The court ordered Burkina Faso to undertake a package of measures in order to redress the killings. First, by a majority of 10 judges voting in favour with one vote against, it ordered the re-opening of the investigation. Second, the court ordered the payment of monetary damages and costs totaling over one million US dollars to 14 named victims including the wife, mother and children of Norbert Zongo. Third, to guarantee nonrepetition of similar violations in future, the court also ordered Burkina Faso to publish “the French summary of this judgment prepared by the clerk once in the official gazette and once in a widely disseminated daily national newspaper and on the government’s official website for a year.‎” Fourth, the Burkina Faso is also to “submit within a period of six months a report on the state of implementation of all decisions taken in the present judgment.”

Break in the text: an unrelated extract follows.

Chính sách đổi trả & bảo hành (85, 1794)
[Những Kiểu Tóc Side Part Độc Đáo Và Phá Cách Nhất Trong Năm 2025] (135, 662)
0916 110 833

In the immediate aftermath of the decision, the legal representatives of the victims will work with the authorities of the African Court and Burkina Faso to ensure compliance with the decision. The likelihood of compliance has been helped by the overthrow in a popular uprising in October 2014 of Compaore, whose regime blocked accountability for the killing.

The court’s full bench of 11 judges of the African Court sat in and voted on the ruling. The victims were represented by, Chidi Odinkalu and Ibrahima Kane, both of the Open Society Foundations; Donald Deya of the Pan-African Lawyers Union (PALU); and Sankara Benewende, a senior lawyer with the MBDHP in Burkina Faso.